4 Comments on “Same and different

  1. An ancient example:
    There is a Taoist story of an old farmer who had worked his crops for many years. One day his horse ran away. Upon hearing the news, his neighbors came to visit. “Such bad luck,” they said sympathetically. “May be,” the farmer replied. The next morning the horse returned, bringing with it three other wild horses. “How wonderful,” the neighbors exclaimed. “May be,” replied the old man. The following day, his son tried to ride one of the untamed horses, was thrown, and broke his leg. The neighbors again came to offer their sympathy on his misfortune. “May be,” answered the farmer. The day after, military officials came to the village to draft young men into the army. Seeing that the son’s leg was broken, they passed him by. The neighbors congratulated the farmer on how well things had turned out. “May be,” said the farmer.
    (from http://users.rider.edu/~suler/zenstory/maybe.html)

    The absolutist attitude strikes me as a reverse-Tron: instead of an analog being stuck in a digital world, you have a binary attitude attempting to mold an analog world into its view.

    • Gene – yeah, a great classic tale: “Maybe yes, maybe no” is the version that I’ve known, but it’s essentially the same story.

      “instead of an analog being stuck in a digital world, you have a binary attitude attempting to mold an analog world into its view”

      Yes, exactly. And often trying too hard to hold on to some sense of certainty, too: hence the importance of the explicit acknowledgement of uncertainty in the architect’s oft-used phrase ‘It depends…’ (a later post than this one, I know, but definitely relevant here! 🙂 )

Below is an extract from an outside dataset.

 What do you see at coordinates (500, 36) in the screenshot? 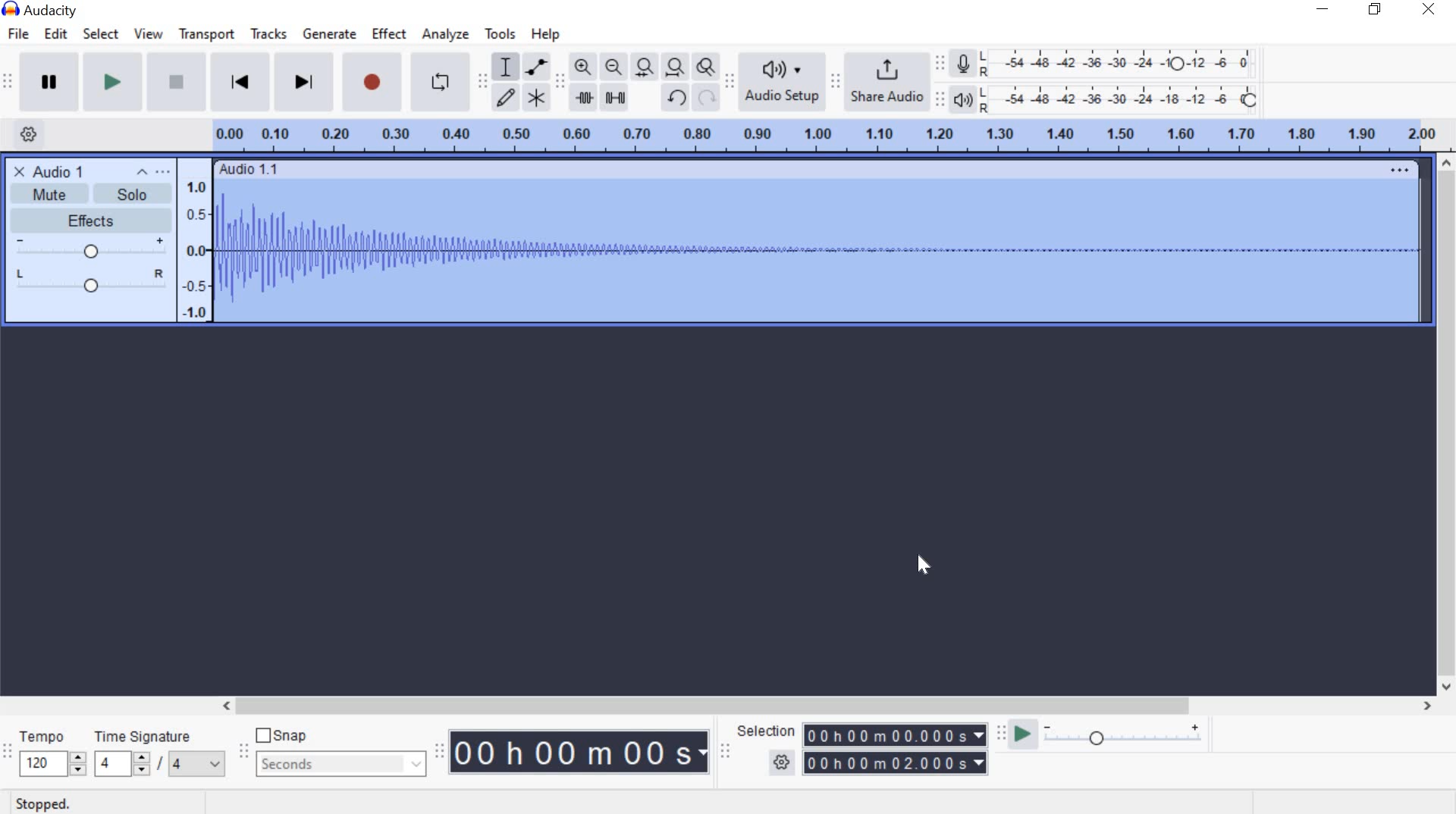
I see `tools` at bounding box center [500, 36].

  2. Thank you for sharing Tom and great comment from Gene. It instant came to my mind: Yin and Yang. And I believe one of challenges is that they are often classified as opposing forces, instead of being seen as complementary forces.

    In your examples the structured data is needed to find the structure and connect the unstructured data, while the unstructured data is looked at to find the structure in it.

    Proprietary solutions become de-facto or real standards (at least those who win the innovation battle) and standards enforce new proprietary solutions to solve the gaps due to lack of fit-to-purpose.

    Commodity is to be used where no market differentiation is needed and allows to focus the energy on specialities somewhere else (80/20), which are then picked up by the competition and turned into commodity.

    Waterfall approaches (trying to know things before they are done) in a very strict and rigid way leads to people trying to get of boundaries which leads (sometimes) to agile (or more often chaos). Agile leads to structures where people higher in the reporting line feel uneasy, because they know less which creates new boundaries. Not many companies stay truly agile for a long time. 🙁

    Backbone solutions force people to work in a structure which is no fit for purpose which leads to shadow solutions which leads to costs which are eliminated by moving more into the backbone solutions.

    best-practice and worst-practice are the (known) end-points between applied-practices moves from one side to the other. 🙂

    In most cases cooperation works as long as both share the benefits till one has the chance to really exploit the system towards his side (some are long term planning to exploit, others short-term) and therefore leads to competition which usually starts the “war” of efficency. If breakouts via innovation (effectiveness) are not possible then some day a stage will be reached where cooperation is worhtwhile again (e.g. cartel, acquisition, merger).

    Indiviuals like to be part of the whole (being really truly different is in most cases not desired, because that is lonesom) but really being the same leads to pointing out the differences (even only in small signals).

    So it is to my knowledge and experience always an up and down a forth a back a both forces help each other to stay in stability.